Robert Palmer later said “Mr. DeVille's career never quite took off, despite the impressive breadth and depth of his talent. His last show at the Savoy he demonstrated with an almost insolent ease that he is still ready for the recognition that should have been his several years ago. He has the songs, he has the voice, and he has the band. And he has expanded the scope of his music by adding elements of French cafe songs and Louisiana zydeco to the mixture of rock, blues, Latin and Brill Building soul that was already there.”

Said DeVille: “I had band problems, manager problems, record company problems. And yeah, I had drug problems. Finally I got a new recording contract, with Atlantic, and a new manager. I cleaned up my act. I figured that since playing music with people I was friends with didn’t seem to work out, I would hire some mercenaries, some cats who just wanted to play and get paid. And those guys turned out to be more devoted to the music than any band I ever had. They’re professional, precise, but they’re full of fire, too.”

For Deville there were three main eras. The first era was the Lower East Side, skinny tie, purple shirt, West Side Story, Puerto Rican Sharks gang vibe.

Then it transmuted into the Mississippi plantation-gambler riverboat rogue, the Rhett Butler thing where he had had custom-made suits, and really got into the period and the clothes and just totally immersed himself in New Orleans, not the present New Orleans, but the New Orleans of the 1880s and 1890s – the Absinthe-drinking, voodoo New Orleans. He totally immersed himself in that.

Then he left New Orleans and moved to the Southwest, found his Native roots and came back as the second coming of Black Elk. DeVille wore long hair. He began wearing Native American clothing and jewelry on stage.

By 2000, DeVille had cured his two-decades-long addiction to heroin. He relocated to Cerrillos Hills, New Mexico, where he produced and played on an album, Blue Love Monkey.

But tragedy was about to set in motion the beginning of the end for Deville’s musical and spiritual journey. In New Mexico, DeVille's wife of many years. Lisa, committed suicide by hanging; DeVille discovered her body.

He said: I got in a car accident because I got crazy. I think I was somewhat taunting death because somebody who I loved very much died. And I found them. That’s what that lyric in that song means (“she hurts me still since I cut her down” [from “Downside of Town” on Crow Jane Alley]). I cut her down. Next thing you know the police show up, I was in tears... I was in love with another woman and we were going through some hard times, and I got in the car and I wanted to go off the cliff. I was in the mountains in New Mexico... They came right around the corner head on. You know how big a Dodge Ram truck is? I broke my arm in three places and my knee went into the dash board... It was bone to bone... I was on crutches and on a cane for about three years and I couldn’t go anywhere or do anything. I was f*cked up. I was ready for the scrapheap.”

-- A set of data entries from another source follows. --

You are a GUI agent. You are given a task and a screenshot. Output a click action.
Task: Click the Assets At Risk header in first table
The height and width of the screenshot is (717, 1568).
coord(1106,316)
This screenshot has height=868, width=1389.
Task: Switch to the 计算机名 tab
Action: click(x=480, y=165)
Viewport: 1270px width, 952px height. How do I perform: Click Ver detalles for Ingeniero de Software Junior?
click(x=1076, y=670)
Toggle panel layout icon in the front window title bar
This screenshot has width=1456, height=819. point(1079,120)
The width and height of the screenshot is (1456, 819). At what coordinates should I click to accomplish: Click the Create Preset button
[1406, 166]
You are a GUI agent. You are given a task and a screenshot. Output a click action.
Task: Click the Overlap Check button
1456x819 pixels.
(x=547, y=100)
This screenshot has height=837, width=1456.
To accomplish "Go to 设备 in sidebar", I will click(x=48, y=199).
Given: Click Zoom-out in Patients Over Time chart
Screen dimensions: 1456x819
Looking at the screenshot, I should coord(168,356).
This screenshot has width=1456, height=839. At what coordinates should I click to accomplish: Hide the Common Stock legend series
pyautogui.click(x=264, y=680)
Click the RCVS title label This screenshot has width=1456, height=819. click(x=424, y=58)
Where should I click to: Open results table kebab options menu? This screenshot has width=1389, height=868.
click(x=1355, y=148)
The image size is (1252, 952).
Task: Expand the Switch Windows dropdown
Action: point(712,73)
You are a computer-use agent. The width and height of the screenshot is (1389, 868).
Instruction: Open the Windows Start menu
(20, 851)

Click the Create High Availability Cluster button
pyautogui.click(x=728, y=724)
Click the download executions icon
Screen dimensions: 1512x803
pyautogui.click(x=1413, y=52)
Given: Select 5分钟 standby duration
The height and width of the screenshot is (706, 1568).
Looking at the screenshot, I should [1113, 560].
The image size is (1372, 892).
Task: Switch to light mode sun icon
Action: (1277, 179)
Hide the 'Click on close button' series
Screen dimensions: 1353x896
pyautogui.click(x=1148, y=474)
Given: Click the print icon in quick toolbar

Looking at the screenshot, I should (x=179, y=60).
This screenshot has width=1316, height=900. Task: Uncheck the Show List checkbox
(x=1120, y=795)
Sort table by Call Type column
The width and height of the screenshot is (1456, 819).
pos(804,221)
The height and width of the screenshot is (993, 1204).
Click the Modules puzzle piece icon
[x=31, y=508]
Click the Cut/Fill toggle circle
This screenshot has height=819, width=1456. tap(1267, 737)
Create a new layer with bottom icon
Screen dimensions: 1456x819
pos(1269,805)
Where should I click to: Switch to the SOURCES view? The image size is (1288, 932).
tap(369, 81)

“I guess I was testing the waters to see if I would live through it” DeVille said. “It was a foolish, foolish thing to do.” For the next five years, DeVille walked with a cane and performed sitting on a barstool.

After living for 15 years in New Orleans and the Southwest, DeVille returned to New York City, where he took up residence with Nina, his third wife. He continued touring Europe, usually playing music festivals in the summer.

In February 2009, DeVille was diagnosed with Hepatitis C. In June 2009, doctors discovered pancreatic cancer when preparing for his Hepatitis C treatment.

His wife Nina wrote on his Website, “It is with a broken heart that I have to tell you that while the doctors examined Willy to prepare him for the Hep C treatment, they discovered that he has pancreatic cancer. He is doing okay and is not in pain and at home watching movies, listening to music, playing a little guitar and reading. We hug a lot and am grateful for the time we have together. Please send him your prayers and good wishes. With love from Nina.”

On August 7, 2009, she left the following message: “It is with heavy hearts that we let you know that Willy passed away peacefully last night, August 6, 2009. His music and spirit will always be with us.”